"I'm not looking here to defend our program or where we are right now. What we came here to do was to win a conference championship and a national championship and are going to fight tooth in nail to keep trying to get that done,” said Pelini. “I’m not going to sit here and apologize. The time I start apologizing is the time I will stop working. I believe the program is on a good track, the right track.”
No. 21 Nebraska (8-2, 4-2) was run on all over by Melvin Gordon and the No. 14 Wisconsin Badgers on Saturday, losing 59-24. Gordon set a NCAA single-game record with 408 rushing yards. The game immediately drew parallels to the Huskers’ 70-31 loss to the Badgers in the Big Ten Championship game in 2012.
“You stay the course. You have to keep working,” said Pelini. “Every season, every game is different. What happened three years had nothing to do with what happened on Saturday. Different kids, different time, different place, and different teams.”
Saturday’s contest was the seventh time Nebraska has lost by 20+ points since joining the Big Ten in 2011. Pelini was asked how he felt national perception regarding the program was after numerous blowout losses on national television over the years.
“Better than it is locally,” said Pelini. “A game like this or losing a football game isn’t exclusive to Nebraska.
“We have won a lot football games since I have been here…A lot of programs would die for the amount of football games we have won.”
Since taking over in 2008, Pelini has won at least nine games a year – only Alabama's Nick Saban can rival the Huskers consistency in those six seasons.
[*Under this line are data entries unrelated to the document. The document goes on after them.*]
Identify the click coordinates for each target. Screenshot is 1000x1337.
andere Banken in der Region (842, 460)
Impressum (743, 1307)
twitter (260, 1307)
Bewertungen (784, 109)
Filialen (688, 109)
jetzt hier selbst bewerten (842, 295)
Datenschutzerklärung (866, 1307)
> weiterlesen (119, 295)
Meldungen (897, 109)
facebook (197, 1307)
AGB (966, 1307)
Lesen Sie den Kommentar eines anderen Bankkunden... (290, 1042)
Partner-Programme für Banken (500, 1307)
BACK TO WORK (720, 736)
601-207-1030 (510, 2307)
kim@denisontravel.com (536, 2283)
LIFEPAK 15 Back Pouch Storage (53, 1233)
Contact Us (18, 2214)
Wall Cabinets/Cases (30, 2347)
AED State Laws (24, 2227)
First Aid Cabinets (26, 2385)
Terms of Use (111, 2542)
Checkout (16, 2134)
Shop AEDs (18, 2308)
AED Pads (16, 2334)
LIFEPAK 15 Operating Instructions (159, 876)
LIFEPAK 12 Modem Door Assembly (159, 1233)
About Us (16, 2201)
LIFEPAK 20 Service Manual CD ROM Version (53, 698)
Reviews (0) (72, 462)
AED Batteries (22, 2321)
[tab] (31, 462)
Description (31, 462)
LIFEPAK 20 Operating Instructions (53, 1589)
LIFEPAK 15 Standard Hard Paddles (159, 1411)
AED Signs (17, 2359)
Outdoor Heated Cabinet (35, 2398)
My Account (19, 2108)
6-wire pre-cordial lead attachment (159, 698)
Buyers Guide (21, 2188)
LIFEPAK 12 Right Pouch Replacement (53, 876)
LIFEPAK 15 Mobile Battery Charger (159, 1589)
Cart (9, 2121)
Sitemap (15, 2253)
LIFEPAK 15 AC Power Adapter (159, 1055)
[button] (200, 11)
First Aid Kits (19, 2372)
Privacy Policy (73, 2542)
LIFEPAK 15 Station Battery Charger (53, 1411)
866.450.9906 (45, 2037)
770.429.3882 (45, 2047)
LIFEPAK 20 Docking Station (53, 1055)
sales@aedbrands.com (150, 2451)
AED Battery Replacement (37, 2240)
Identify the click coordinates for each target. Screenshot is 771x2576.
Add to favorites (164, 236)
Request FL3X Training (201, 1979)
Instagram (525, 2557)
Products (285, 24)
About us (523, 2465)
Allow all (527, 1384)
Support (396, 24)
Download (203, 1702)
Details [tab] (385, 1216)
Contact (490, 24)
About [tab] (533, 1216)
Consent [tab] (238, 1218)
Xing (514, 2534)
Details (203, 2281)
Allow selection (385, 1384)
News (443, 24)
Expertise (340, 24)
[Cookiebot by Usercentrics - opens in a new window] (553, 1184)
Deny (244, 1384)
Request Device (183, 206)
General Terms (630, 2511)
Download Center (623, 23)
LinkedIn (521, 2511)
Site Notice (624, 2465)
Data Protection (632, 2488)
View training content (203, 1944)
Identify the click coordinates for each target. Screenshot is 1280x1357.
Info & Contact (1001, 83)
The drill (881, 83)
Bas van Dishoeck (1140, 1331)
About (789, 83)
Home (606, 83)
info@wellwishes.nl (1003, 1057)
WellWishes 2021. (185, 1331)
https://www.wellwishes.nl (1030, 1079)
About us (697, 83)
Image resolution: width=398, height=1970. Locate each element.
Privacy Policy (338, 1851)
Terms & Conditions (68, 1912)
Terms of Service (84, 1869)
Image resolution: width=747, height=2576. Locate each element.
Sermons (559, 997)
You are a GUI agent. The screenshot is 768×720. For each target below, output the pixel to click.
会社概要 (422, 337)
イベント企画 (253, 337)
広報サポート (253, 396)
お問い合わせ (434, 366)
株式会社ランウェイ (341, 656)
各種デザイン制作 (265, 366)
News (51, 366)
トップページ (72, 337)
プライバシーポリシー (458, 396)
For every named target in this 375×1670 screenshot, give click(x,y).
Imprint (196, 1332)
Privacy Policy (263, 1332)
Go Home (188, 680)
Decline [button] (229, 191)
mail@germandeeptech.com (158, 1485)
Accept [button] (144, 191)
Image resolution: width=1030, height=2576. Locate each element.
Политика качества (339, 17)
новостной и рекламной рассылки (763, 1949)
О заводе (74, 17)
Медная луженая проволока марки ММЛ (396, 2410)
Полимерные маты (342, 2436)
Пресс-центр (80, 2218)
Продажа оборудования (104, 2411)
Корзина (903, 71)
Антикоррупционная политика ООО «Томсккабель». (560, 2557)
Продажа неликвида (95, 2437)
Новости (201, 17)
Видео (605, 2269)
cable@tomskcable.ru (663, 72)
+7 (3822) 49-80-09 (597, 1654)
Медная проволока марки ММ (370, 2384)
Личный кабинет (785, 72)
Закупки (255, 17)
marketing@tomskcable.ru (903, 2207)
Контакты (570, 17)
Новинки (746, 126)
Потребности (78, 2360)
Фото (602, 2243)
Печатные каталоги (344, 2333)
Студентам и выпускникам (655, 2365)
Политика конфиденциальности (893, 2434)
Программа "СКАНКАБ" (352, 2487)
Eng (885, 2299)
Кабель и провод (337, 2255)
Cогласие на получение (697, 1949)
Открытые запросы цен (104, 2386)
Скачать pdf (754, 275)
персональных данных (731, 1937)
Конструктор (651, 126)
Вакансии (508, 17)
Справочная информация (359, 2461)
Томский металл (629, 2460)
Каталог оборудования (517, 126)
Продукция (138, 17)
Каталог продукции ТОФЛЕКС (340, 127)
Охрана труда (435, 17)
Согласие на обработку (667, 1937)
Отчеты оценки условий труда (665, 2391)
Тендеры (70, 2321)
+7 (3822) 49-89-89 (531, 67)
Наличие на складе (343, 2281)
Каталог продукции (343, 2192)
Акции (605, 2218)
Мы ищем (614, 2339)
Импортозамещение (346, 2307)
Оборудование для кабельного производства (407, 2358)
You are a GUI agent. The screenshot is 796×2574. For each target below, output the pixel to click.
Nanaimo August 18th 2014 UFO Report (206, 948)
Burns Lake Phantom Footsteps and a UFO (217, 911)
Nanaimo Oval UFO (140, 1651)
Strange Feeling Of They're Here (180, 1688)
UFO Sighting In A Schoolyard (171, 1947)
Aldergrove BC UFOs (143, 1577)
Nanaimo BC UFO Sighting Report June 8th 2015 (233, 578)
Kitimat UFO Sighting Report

Pelini’s 65-26 record is good for a .714 winning percentage. But, as the Omaha World Herald’s Tom Shatel writes, “Pelini’s era is defined by victories you don’t remember and losses that you do.” The head coach is just 9-16 against ranked opponents and 2-9 against opponents ranked in the top ten.
“We have been very consistent,” said Pelini when asked his biggest accomplishments at Nebraska.
Since 1970, no college football program has more wins than the University of Nebraska. With five national championships in that time frame, expectations and pressure are always high in Lincoln. Could that be the cause for these snowball type meltdowns?
“I sometimes feel like our guys are putting so much pressure on themselves to win, they are not going to play to win, but instead not to lose. That’s a bad a recipe,” said Pelini. “These kids want to win in a the worst way and want to have success…the worst thing you could says is they didn’t care, that’s not the case.”